• **Excerpt to read**
--- START ---
“The Energy Walk: Experimenting with Aesthetic Methods in STS”, by Line Marie Thomsen

Summery:

The article is covering an issue on the energy resources we are familiar with today and the development of new energy and it’s potential. The research group Alien Energy” has created “The Energy Walk”, a walk that takes its participants alongside the harbour area of the Danish town of Hanstholm while telling stories of energy and infrastructures, bot the visible and invisible infrastructures concerning energy resources. The walk is a merge of ethnographic method and intervention experiment, made into an aesthetic experience in showing the potential of new energy sources and convey information on the known resources.

Points of critique

 

  • The form

 

The article is introduced as a scientific paper. Reading through the article, the project is explained through a detailed description of the area Hanstholm and the walk made from complete field notes. The intention of merging the scientific point of view, the fact the The Energy Walk is being categorized as an aesthetic method and the fieldnotes is not properly used, as it makes the sections seem parted from each other. The individual sections is well functioning, but the shuffle between them makes the article a bit “cluttered”. A more detailed progression, could have helped taking the reader by the hand and made the arguments of the article much stronger. A stronger introduction of each section, focusing on the merging between the scientific thoughts and the walk in practice, could have outlined  the connection between the sections and the outcome of the article.
--- END ---
• **Brief a**
In the review of the Energy Walk article, give the passage again starting with "The article is covering" and going on through "the known resources.", replacing "harbour" with "port".

• **Supplied records**
--- START ---
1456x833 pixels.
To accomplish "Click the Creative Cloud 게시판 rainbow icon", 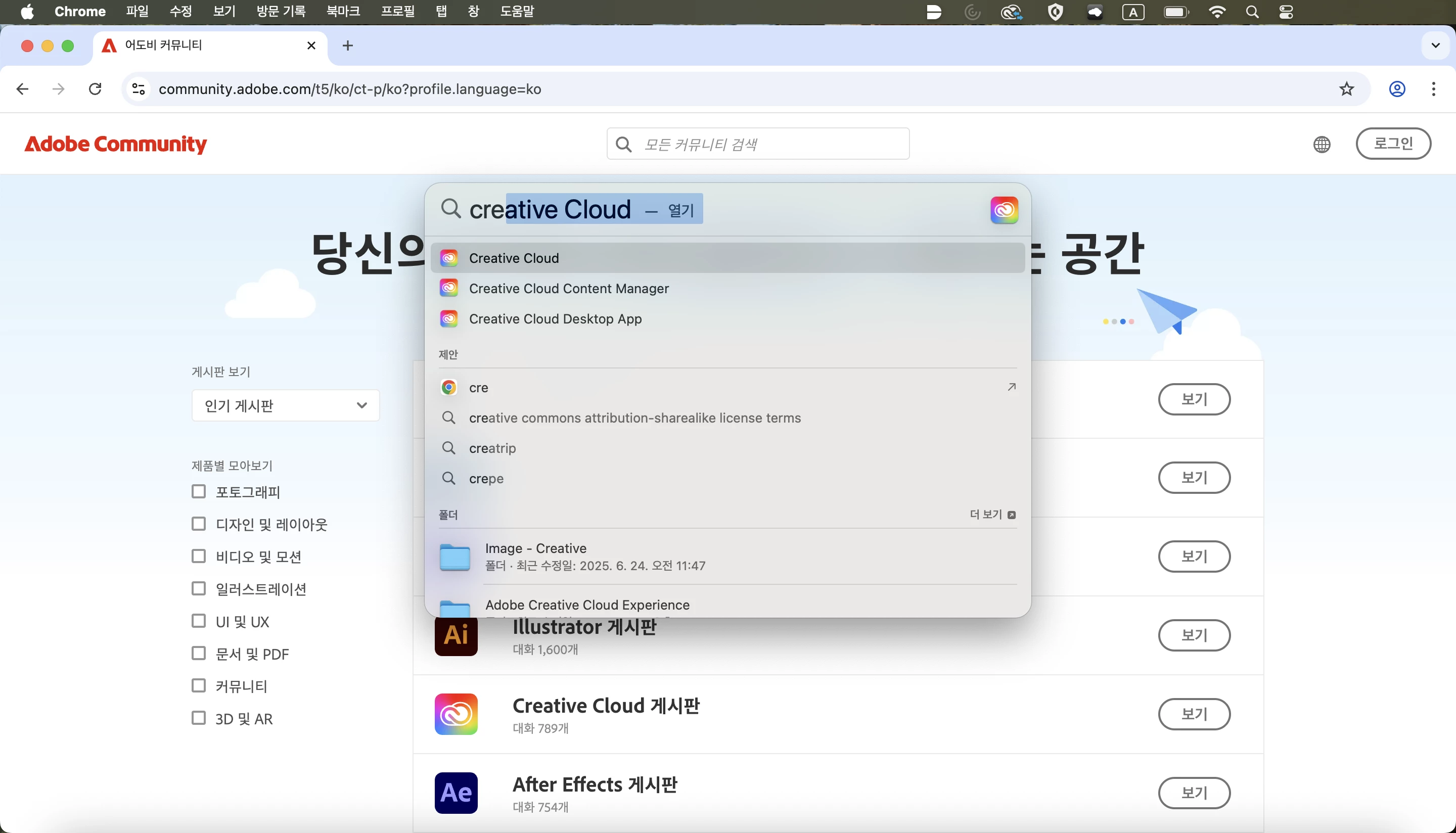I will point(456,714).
--- END ---
--- START ---
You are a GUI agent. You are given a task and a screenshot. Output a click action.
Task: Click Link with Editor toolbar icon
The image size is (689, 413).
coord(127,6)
--- END ---
• **Brief b**
Put the records starting with the line with "You are a GUI" and going on through the line with "coord(127,6)" into a two-column CSV with the columns request and answer. Give one row for each request, with its text and its answer each in a single quoted field and line breaks turned into spaces.

• **Task output a**
The article is covering an issue on the energy resources we are familiar with today and the development of new energy and it’s potential. The research group Alien Energy” has created “The Energy Walk”, a walk that takes its participants alongside the port area of the Danish town of Hanstholm while telling stories of energy and infrastructures, bot the visible and invisible infrastructures concerning energy resources. The walk is a merge of ethnographic method and intervention experiment, made into an aesthetic experience in showing the potential of new energy sources and convey information on the known resources.

• **Task output b**
request,answer
"You are a GUI agent. You are given a task and a screenshot. Output a click action. Task: Click Link with Editor toolbar icon The image size is (689, 413).","coord(127,6)"